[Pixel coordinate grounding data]
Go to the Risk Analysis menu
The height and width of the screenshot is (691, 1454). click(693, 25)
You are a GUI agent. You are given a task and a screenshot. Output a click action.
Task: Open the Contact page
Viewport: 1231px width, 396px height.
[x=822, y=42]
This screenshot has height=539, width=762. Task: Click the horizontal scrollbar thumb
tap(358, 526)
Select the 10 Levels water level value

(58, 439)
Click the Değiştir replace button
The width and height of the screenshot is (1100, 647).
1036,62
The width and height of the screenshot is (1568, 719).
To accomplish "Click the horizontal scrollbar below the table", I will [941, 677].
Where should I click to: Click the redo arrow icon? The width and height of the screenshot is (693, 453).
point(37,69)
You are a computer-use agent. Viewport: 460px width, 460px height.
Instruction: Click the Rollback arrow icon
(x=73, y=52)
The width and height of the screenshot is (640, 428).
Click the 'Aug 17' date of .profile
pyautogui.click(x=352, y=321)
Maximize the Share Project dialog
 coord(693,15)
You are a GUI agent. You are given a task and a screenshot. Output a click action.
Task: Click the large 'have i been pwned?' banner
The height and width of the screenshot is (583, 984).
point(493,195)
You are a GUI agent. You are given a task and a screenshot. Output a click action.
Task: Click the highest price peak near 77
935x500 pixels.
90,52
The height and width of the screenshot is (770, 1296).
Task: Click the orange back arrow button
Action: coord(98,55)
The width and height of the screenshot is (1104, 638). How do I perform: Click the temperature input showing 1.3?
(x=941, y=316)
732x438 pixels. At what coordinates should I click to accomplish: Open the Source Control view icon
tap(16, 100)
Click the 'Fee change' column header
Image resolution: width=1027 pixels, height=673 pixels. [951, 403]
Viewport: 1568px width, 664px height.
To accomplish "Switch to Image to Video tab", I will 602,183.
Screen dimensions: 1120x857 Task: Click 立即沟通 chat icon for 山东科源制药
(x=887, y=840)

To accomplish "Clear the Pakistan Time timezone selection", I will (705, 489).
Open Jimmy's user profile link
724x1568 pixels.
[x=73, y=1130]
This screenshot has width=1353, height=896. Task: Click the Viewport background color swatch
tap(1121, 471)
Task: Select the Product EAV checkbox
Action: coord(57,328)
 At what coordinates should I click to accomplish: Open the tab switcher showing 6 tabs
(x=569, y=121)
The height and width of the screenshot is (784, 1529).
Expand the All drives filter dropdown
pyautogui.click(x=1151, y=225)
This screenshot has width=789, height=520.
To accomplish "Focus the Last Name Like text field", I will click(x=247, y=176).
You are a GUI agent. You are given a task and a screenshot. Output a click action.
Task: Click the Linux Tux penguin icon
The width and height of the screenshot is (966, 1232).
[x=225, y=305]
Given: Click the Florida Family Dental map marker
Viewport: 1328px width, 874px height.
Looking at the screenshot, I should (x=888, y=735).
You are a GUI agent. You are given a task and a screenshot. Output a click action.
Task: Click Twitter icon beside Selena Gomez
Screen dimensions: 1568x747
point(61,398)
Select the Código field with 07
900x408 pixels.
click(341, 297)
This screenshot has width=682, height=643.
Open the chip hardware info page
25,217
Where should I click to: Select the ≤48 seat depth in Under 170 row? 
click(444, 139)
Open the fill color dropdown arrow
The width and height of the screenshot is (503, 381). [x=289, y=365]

> [The task]: Return all the data exactly as given.

> [Written solution]:
Go to the Risk Analysis menu
The height and width of the screenshot is (691, 1454). click(693, 25)
You are a GUI agent. You are given a task and a screenshot. Output a click action.
Task: Open the Contact page
Viewport: 1231px width, 396px height.
[x=822, y=42]
This screenshot has height=539, width=762. Task: Click the horizontal scrollbar thumb
tap(358, 526)
Select the 10 Levels water level value

(58, 439)
Click the Değiştir replace button
The width and height of the screenshot is (1100, 647).
1036,62
The width and height of the screenshot is (1568, 719).
To accomplish "Click the horizontal scrollbar below the table", I will [941, 677].
Where should I click to: Click the redo arrow icon? The width and height of the screenshot is (693, 453).
point(37,69)
You are a computer-use agent. Viewport: 460px width, 460px height.
Instruction: Click the Rollback arrow icon
(x=73, y=52)
The width and height of the screenshot is (640, 428).
Click the 'Aug 17' date of .profile
pyautogui.click(x=352, y=321)
Maximize the Share Project dialog
 coord(693,15)
You are a GUI agent. You are given a task and a screenshot. Output a click action.
Task: Click the large 'have i been pwned?' banner
The height and width of the screenshot is (583, 984).
point(493,195)
You are a GUI agent. You are given a task and a screenshot. Output a click action.
Task: Click the highest price peak near 77
935x500 pixels.
90,52
The height and width of the screenshot is (770, 1296).
Task: Click the orange back arrow button
Action: coord(98,55)
The width and height of the screenshot is (1104, 638). How do I perform: Click the temperature input showing 1.3?
(x=941, y=316)
732x438 pixels. At what coordinates should I click to accomplish: Open the Source Control view icon
tap(16, 100)
Click the 'Fee change' column header
Image resolution: width=1027 pixels, height=673 pixels. [951, 403]
Viewport: 1568px width, 664px height.
To accomplish "Switch to Image to Video tab", I will 602,183.
Screen dimensions: 1120x857 Task: Click 立即沟通 chat icon for 山东科源制药
(x=887, y=840)

To accomplish "Clear the Pakistan Time timezone selection", I will (705, 489).
Open Jimmy's user profile link
724x1568 pixels.
[x=73, y=1130]
This screenshot has width=1353, height=896. Task: Click the Viewport background color swatch
tap(1121, 471)
Task: Select the Product EAV checkbox
Action: coord(57,328)
 At what coordinates should I click to accomplish: Open the tab switcher showing 6 tabs
(x=569, y=121)
The height and width of the screenshot is (784, 1529).
Expand the All drives filter dropdown
pyautogui.click(x=1151, y=225)
This screenshot has width=789, height=520.
To accomplish "Focus the Last Name Like text field", I will click(x=247, y=176).
You are a GUI agent. You are given a task and a screenshot. Output a click action.
Task: Click the Linux Tux penguin icon
The width and height of the screenshot is (966, 1232).
[x=225, y=305]
Given: Click the Florida Family Dental map marker
Viewport: 1328px width, 874px height.
Looking at the screenshot, I should (x=888, y=735).
You are a GUI agent. You are given a task and a screenshot. Output a click action.
Task: Click Twitter icon beside Selena Gomez
Screen dimensions: 1568x747
point(61,398)
Select the Código field with 07
900x408 pixels.
click(341, 297)
This screenshot has width=682, height=643.
Open the chip hardware info page
25,217
Where should I click to: Select the ≤48 seat depth in Under 170 row? 
click(444, 139)
Open the fill color dropdown arrow
The width and height of the screenshot is (503, 381). [x=289, y=365]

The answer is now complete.